Northwest Missouri State University Director of Athletics, Mel Tjeerdsma, has been selected for induction into the College Football Hall of Fame by The National Football Foundation (NFF). Tjeerdsma is one of three coaches, along with 10 former players, in the 2018 class. The announcement was made Monday morning.
“Being part of the 2018 class of the NFF College Football Hall of Fame is almost beyond my imagination,” said Tjeerdsma. “This honor is really made possible through the cumulative efforts of so many coaches and student athletes that have been a part of my career as well as the love and support of my family. I’m looking forward to this year and all of the events that go along with the award.”
Tjeerdsma started coaching football at Northwest in 1994 and led the team to 183 victories in 17 seasons. After retiring from coaching in 2010, he returned in April of 2013 as the Bearcats’ Director of Athletics.
Tjeerdsma won three NCAA Division II National Championships (1998, 1999, 2009) and won 12 MIAA conference titles as a head coach. Tjeerdsma”s 29 postseason victories are a Division II record.

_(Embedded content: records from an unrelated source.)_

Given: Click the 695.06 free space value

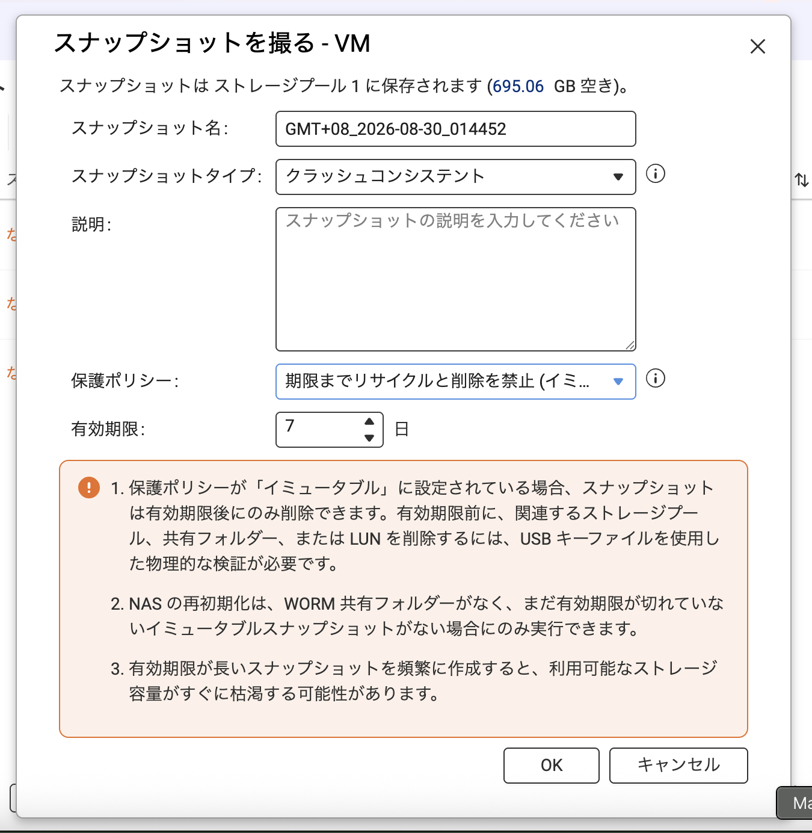Looking at the screenshot, I should (x=518, y=87).
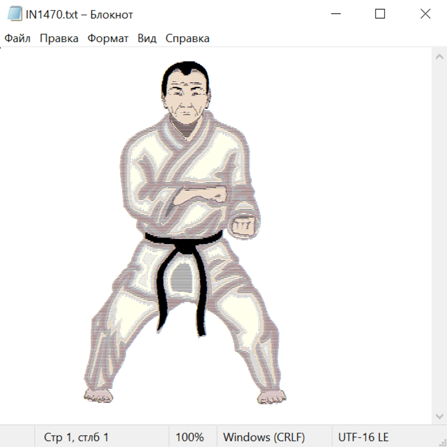This screenshot has width=447, height=447.
Task: Click the black belt knot in text art
Action: tap(185, 244)
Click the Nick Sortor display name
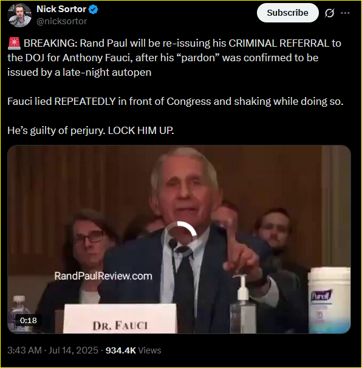The height and width of the screenshot is (368, 362). 61,9
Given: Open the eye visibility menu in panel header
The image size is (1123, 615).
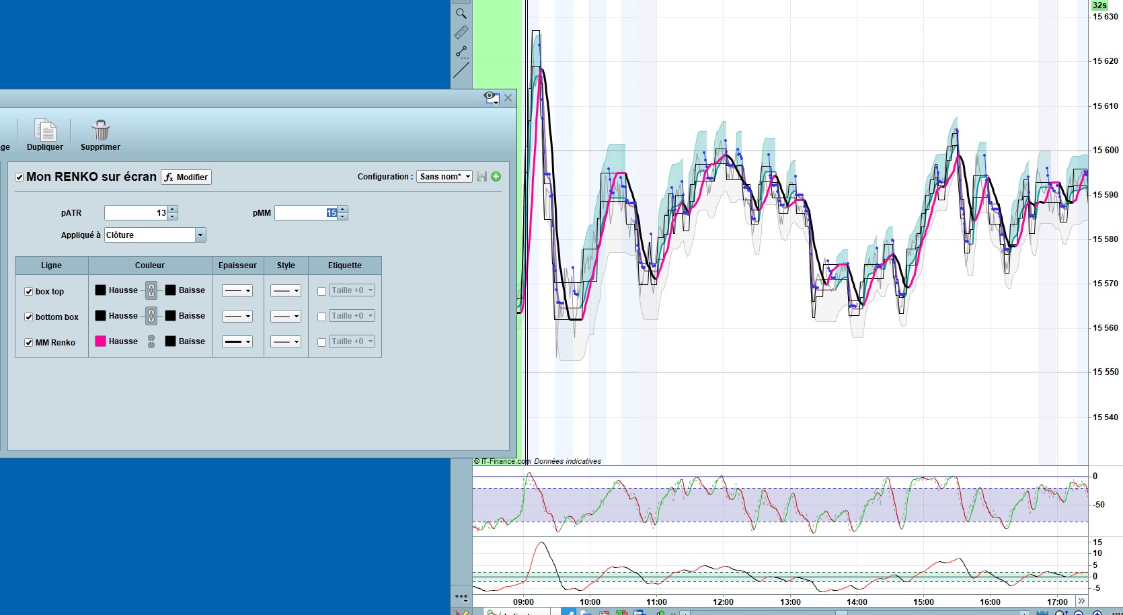Looking at the screenshot, I should [492, 98].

He is a four-time American Football Coaches Association Coach of the Year honoree and was named MIAA Coach of the Year 12 times. He was the 2009 Liberty Mutual Coach of the Year and has been inducted into the Division II Football Hall of Fame, the Missouri Sports Hall of Fame, the South Dakota Sports Hall of Fame and the Northwest Missouri State M-Club Hall of Fame. In 2009, he was awarded the FCA Grant Teaff Lifetime Achievement Award.
Tjeerdsma’s teams featured seven academic All-Americans in his last seven years as coach and he had two Ken B. Jones Award winners in his last five years, recognizing the top male student-athlete in the MIAA, as well as one National Scholar-Athlete of the Year. In 2011, Tjeerdsma coached Team USA to a world championship at the International Federation of American Football World Cup in Austria.
As Director of Athletics, Tjeerdsma has overseen three NCAA Division II football national championships (2013, 2015, 2016) and the school’s first men’s basketball national championship (2017). The Bearcats became the first NCAA Division II school to capture both the football and men’s basketball national championship in the same academic year.